Canadian inflation is under control, as expected with the country’s unique modeling strategy. The Statistics Canada (Stat Can) Consumer Price Index (CPI) shows annual growth slowed in July. The quick slowdown was due in part to a circular reporting model, where central bank rate decisions have significant influence on the report itself. Slowing headline inflation is now expected to lead to 3 more rate cuts in 2024. With the unique reporting system, not used in other advanced economies like the United States, these cuts are likely to lead to slower inflation and potentially sharper cuts next year.
Canadian Inflation Climbed 2.5% In July, Slowest Annual Growth In 3 Years
Annual growth rate for the Canadian consumer price index (CPI).
Source: Statistics Canada.
Canadian inflation has been grinding lower as consumption slows across the board. Headline CPI fell 0.3 points to 2.5% in July, representing a 0.6 point decline from last year.

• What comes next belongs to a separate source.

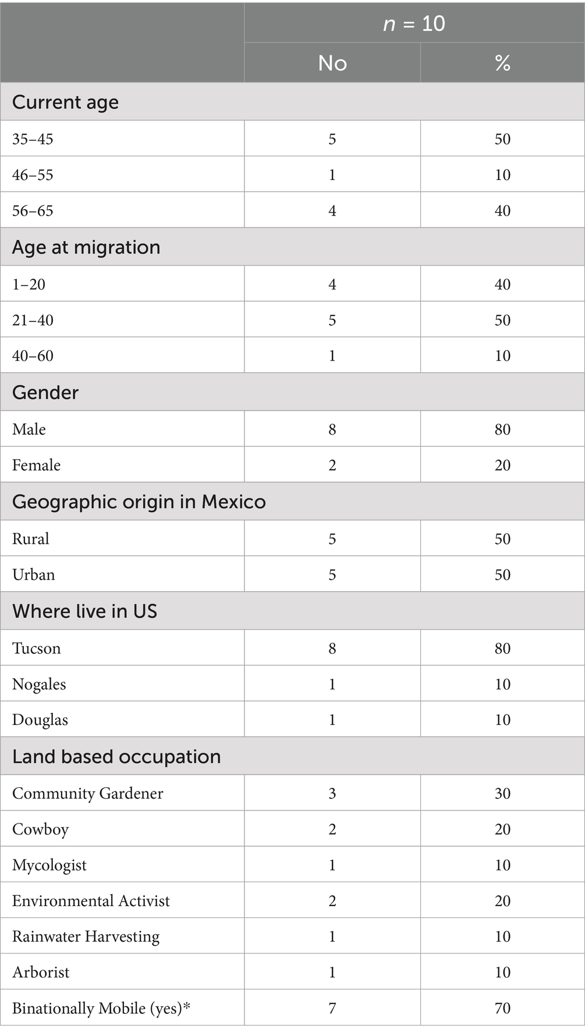Click the "Female" row label
This screenshot has width=585, height=1036.
click(x=36, y=465)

This is the lowest rate since March 2021, and just 0.5 points above the Bank of Canada (BoC) target rate of 2.0 points.
Canadian Inflation Deceleration Led By Slowing Shelter Prices
Headline inflation is slowing due to shelter, the largest component in the basket. Annual growth came in at 5.7% in July, decelerating from the 6.2% reported a month prior. The agency attributed the slowdown to the major subcomponents—electricity, mortgage interest, and rents, which have all slowed. It’s probably worth remembering this component is still nearly 3x the target rate, emphasizing how much slower the other components must be.

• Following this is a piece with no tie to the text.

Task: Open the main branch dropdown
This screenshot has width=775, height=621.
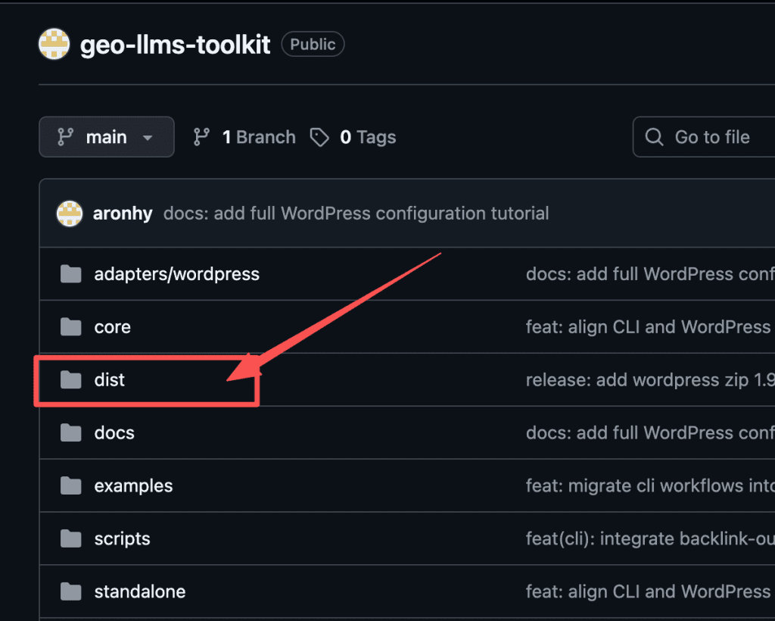Action: point(107,137)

The slowdown for car prices was also driving slower inflation last month. Car prices fell 1.4% over the 12-months ending in July. Annual price growth remained positive but slow for new vehicles (+1.0%), but fell sharply for used vehicles (-5.7%) over the same period.
Canada Uses A Circular Inflation Model Where Rate Decisions Directly Influence Inflation
Canadian inflation declined so rapidly partially due to the circular nature used in reporting. Stat Can includes mortgage borrowing costs in its basket, which are largely influenced by the BoC key interest rates. This leads to upward pressure on CPI when the central bank raises rates, and lower pressure when they cut rates. It’s a self-serving loop, resulting in the central bank’s decision being a key component in the direction inflation moves.
This isn’t the norm in other advanced economies. For example, the U.S. doesn’t include the cost of mortgage interest, arguing it would be silly to have a circular feedback loop that doesn’t accurately measure the cost of current consumption—which CPI is designed to measure. Instead, including the cost of borrowing reflects the contracted cost of consumption today, but not necessarily a real cost that will be incurred—either through refinancing or selling early.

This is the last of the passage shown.